Perfino Beckenbauer ammette che i calciatori tedeschi tornano maturati dal soggiorno in Italia e giocano meglio in nazionale. Tra le vittime della nuova xenofobia troviamo anche nostri connazionali, per la verità: uno picchiato ad Hannover, due malmenati a Francoforte. Finiscono in prima pagina ma a indagare meglio si scopre che si tratta di litigi tra vicini, questioni private. Non sempre, ma quasi sempre.
In complesso siamo meno discriminati di altri gruppi etnici, nonostante la mafia, che comincia a invadere la Repubblica Federale, ma gli emigrati «veri» sono in genere cittadini rispettosi delle leggi. In media, in un anno sono ospiti delle prigioni germaniche appena un migliaio di nostri compatrioti: uno su 557, una media più che invidiabile.

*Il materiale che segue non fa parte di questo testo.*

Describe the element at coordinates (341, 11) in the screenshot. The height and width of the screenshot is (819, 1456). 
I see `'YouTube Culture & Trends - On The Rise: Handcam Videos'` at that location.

«Italiener? Zwei linke Hände”, e la frase con cui viene accolto Primo Levi dal sorvegliante del Lager: «Italiano, due mani sinistre», ed è l’unica battuta «umoristica» di Se questo è un uomo. Ma oggi i nostri lavoratori sono ricercati e apprezzati. Anni fa, il mio giornale mi sollecitò un articolo di denuncia contra la Volkswagen che in crisi licenziava i nostri emigrati. Gli operai italiani marciavano per protesta innanzi all’Ambasciata. Ma per poter essere licenziati. La «casa» di Wolfsburg concedeva un premio alle dimissioni (qui non esiste la liquidazione, se non espressamente riconosciuta per contratto), ma lo rifiutava agli italiani: «Non vogliamo che se ne vadano, loro sono essenziali per il ciclo lavorativo», mi spiegarono alla VW, «noi vogliamo liberarci degli impiegati tedeschi che non ci servono». La piccola liquidazione era considerata una fortuna dagli italiani, per finire la casa in paese, o aprire un negozietto. I tedeschi non sapevano che farsene. Eppure alcuni dati sembrano contraddirmi. La più alta percentuale di disoccupati fra gli emigrati è degli italiani, la più alta percentuale di bambini stranieri inviati alle Sonderschule, cioè alle scuole per chi è in ritardo mentale, è italiana. Ed è sempre nostra la percentuale più alta di chi lascia prima del termine la scuola dell’obbligo. Colpa dei tedeschi.
Dei 35mila italiani senza lavoro, l’80 per cento non sa pronunciare una semplice frase in tedesco, per non parlare di una qualifica professionale. Sono le nostre autorità che si disinteressano dei nostri emigrati, i cui figli finiscono nei corsi speciali non perché siano di intelligenza inferiore alla media, ma perché non vengono assistiti da insegnanti «nella loro lingua», come avviene per i turchi o per i greci, gli spagnoli o i portoghesi. Il nostro governo è intervenuto solo dopo che un nostro console a Stoccarda davanti alle autorità tedesche ha ammesso che «Roma se ne infischiava dei problemi scolastici» della comunità italiana. Il console è stato richiamato in sede, per punizione.